About the author: This MAXMAG contributor specialises in disaster, sci‑fi and survival cinema and tracks how family bonds amplify tension in otherwise effects‑led stories. Their comparative notes look at 1990s comet films, 2000s spectacle work and 2010s grounded survival thrillers. They prefer character‑first plotting over destruction‑first plotting. Their internal watchlists tag films by tone, narrative engine, themes, character dynamics and stakes so they can surface the right match for readers hunting movies like Greenland. They also monitor European and Nordic disaster releases for fresh angles. Their aim is to make apocalyptic lists useful, not repetitive. Every title above was checked for emotional proximity, not just visuals.

Final thoughts on movies like Greenland for survival‑night marathons

Movies like Greenland show how flexible this subgenre is, bending from comet alerts to alien assaults to tsunamis while still staying about a parent, a partner or a protector who refuses to give up. You can go for gentler Nordic survival, higher‑stakes but readable American spectacles, quick lighthearted wins, classic invasion panics, clue‑like escort missions, human‑scale rescue dramas, post‑apocalyptic road journeys or straight comet stories. All of them work because they keep the camera on people who matter to each other. If you want to go deeper into how the genre evolved and which filmmakers shaped it visit the British Film Institute and the American Film Institute. Those sources chart disaster craft, tension curves and production history in detail. Stack three or four of these titles and you will feel the common DNA. Above all you will see why keeping the family alive is the best plot engine. That is the true secret of this corner of cinema.

FAQ on choosing movies like Greenland

Q1: What makes a film qualify as ‘movies like Greenland’?

A1: It must feature an ordinary family or protector racing toward safety while a large-scale disaster or invasion threatens to end normal life.

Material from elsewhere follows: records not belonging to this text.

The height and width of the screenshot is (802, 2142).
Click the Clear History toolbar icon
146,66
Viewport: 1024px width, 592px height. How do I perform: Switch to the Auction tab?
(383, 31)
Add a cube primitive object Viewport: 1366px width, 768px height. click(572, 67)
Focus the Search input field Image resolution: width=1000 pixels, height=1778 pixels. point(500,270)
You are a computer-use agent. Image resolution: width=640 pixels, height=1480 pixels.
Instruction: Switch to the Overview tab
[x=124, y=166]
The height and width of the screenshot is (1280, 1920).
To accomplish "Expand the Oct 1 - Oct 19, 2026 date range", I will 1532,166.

Q2: Do the disasters have to be comet-related like in Greenland?

A2: No, quakes, tsunamis, alien attacks or climate collapses all count if the survival-family engine is the same.

Q3: Are there lighter entries I can show to older kids or teens?

A3: Yes, The Wave, Love and Monsters and The Finest Hours are on the milder, more hopeful side of movies like Greenland.

Q4: How did you rank these titles for similarity?

A4: We prioritised tone, narrative drive, family bonds, comparable stakes and a deliberate era-region mix to avoid repetition.

Q5: Can I add TV shows to a movies like Greenland list?

A5: You can, but keep to grounded disaster or outbreak shows so the feel stays close to the film.

Q6: Why include very dark entries like The Road?

A6: Because some viewers want the collapse-of-society drama path of Greenland pushed to its furthest, most emotional edge.

Last updated: 01 November 2025 — ratings audited, 2 titles swapped.

  • Replaced a near-duplicate alien thriller with The Finest Hours for tonal variety.
  • Adjusted ordering in the darker section to foreground A Quiet Place.
  • Checked IMDb scores for late-1990s comet/disaster entries.

Film writer and editor with a BA in Media and Visual Communication from the University of Amsterdam. Before joining MAXMAG, Amanda worked with several European film publications and independent production teams, developing a keen eye for narrative craft and visual language. Deeply passionate about world cinema and contemporary television, she explores how storytelling shapes cultural identity and audience emotion across screens.